**Условие задачи:**
Пожалуйста, внесите в JSON-список строки записей от строки, содержащей «The image size», до конца записей, включая обе границы. Каждая строка должна стать отдельной строкой списка; пустые строки и изображения не включайте.

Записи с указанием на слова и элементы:
──────
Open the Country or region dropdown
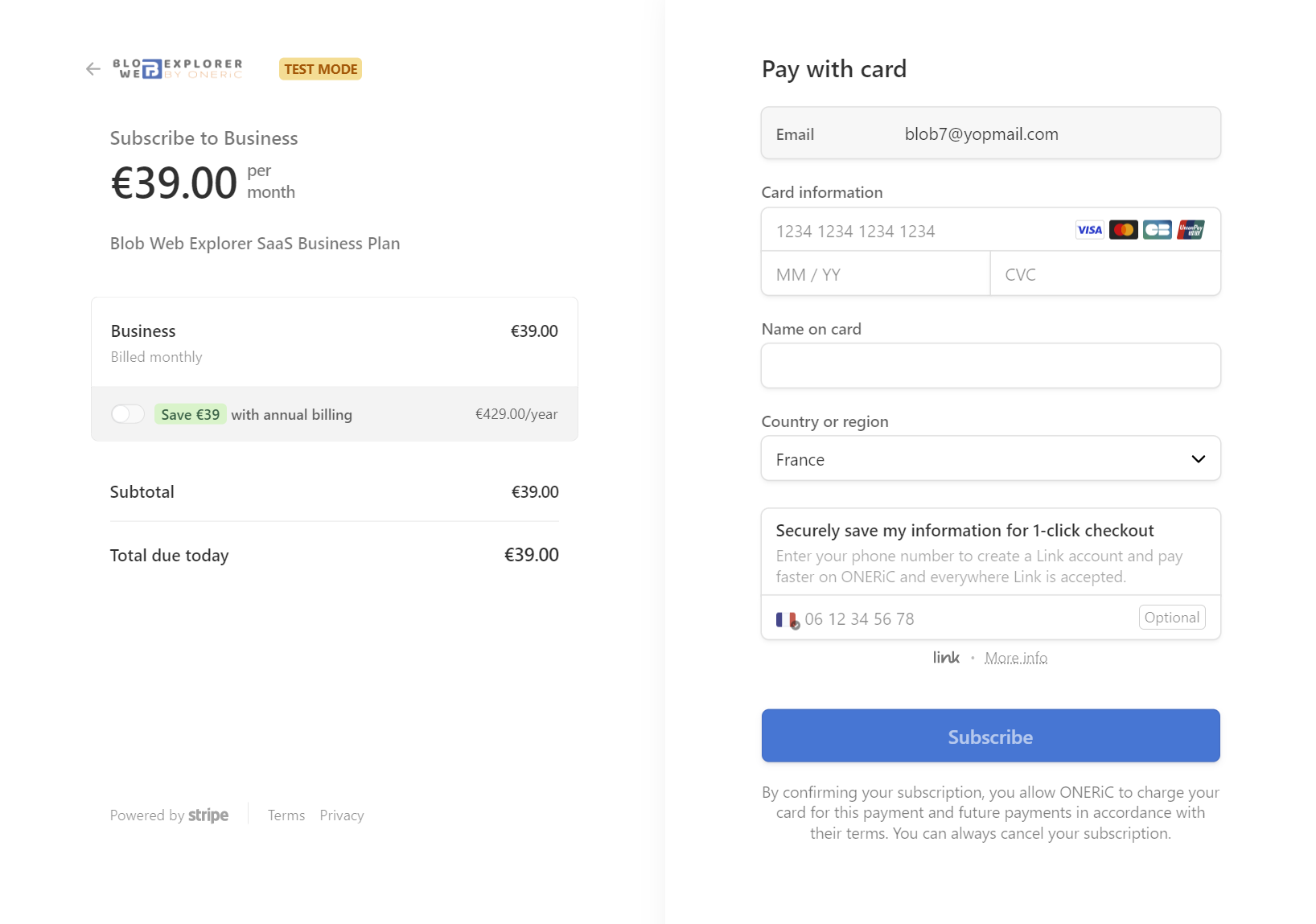pos(991,458)
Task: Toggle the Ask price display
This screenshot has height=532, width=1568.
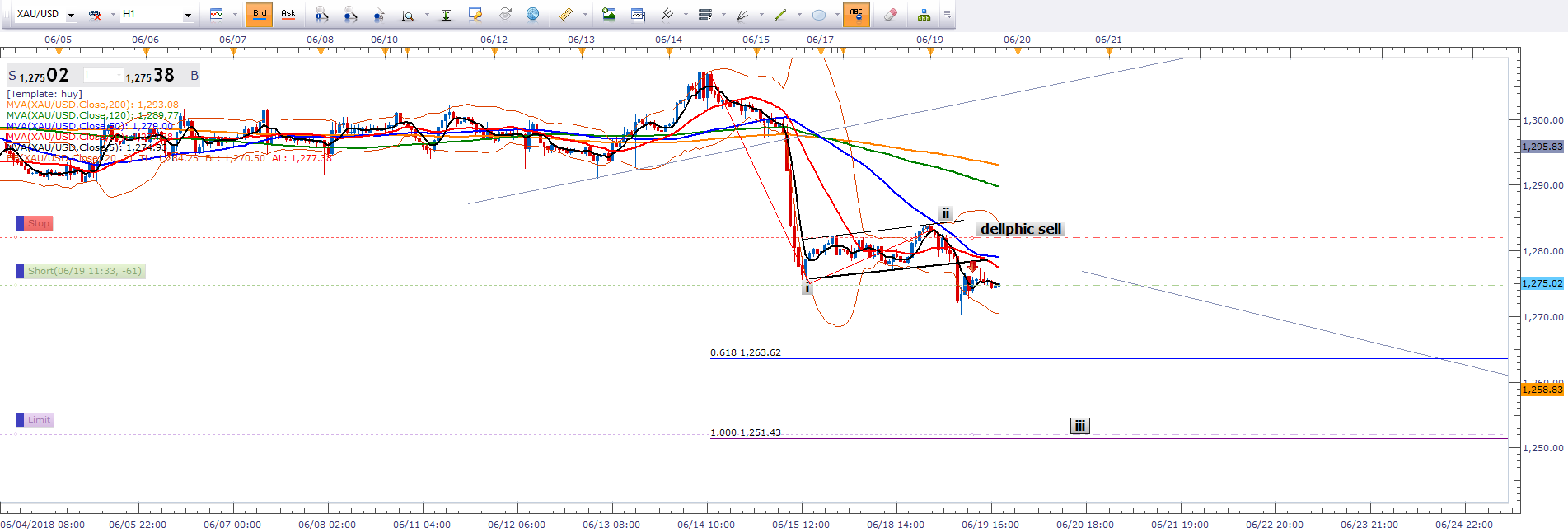Action: [x=288, y=14]

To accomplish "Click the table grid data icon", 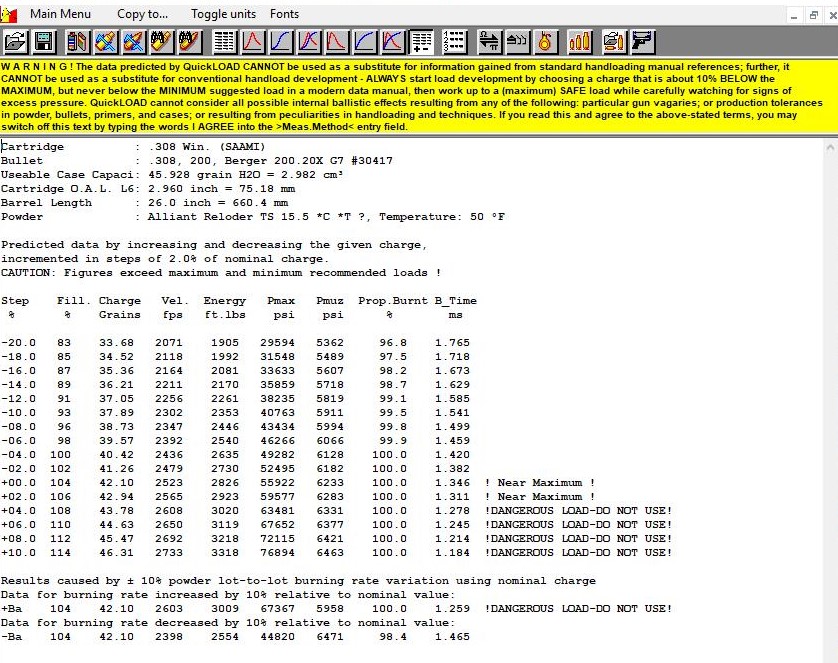I will click(x=224, y=42).
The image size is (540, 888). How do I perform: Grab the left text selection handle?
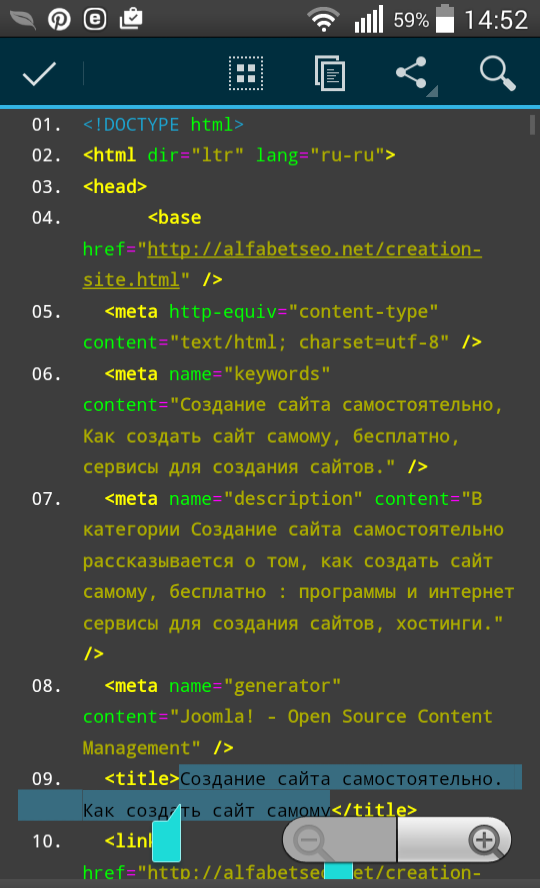click(x=166, y=833)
──────
**Ответ:**
[
  "The image size is (540, 888). How do I perform: Grab the left text selection handle?",
  "click(x=166, y=833)"
]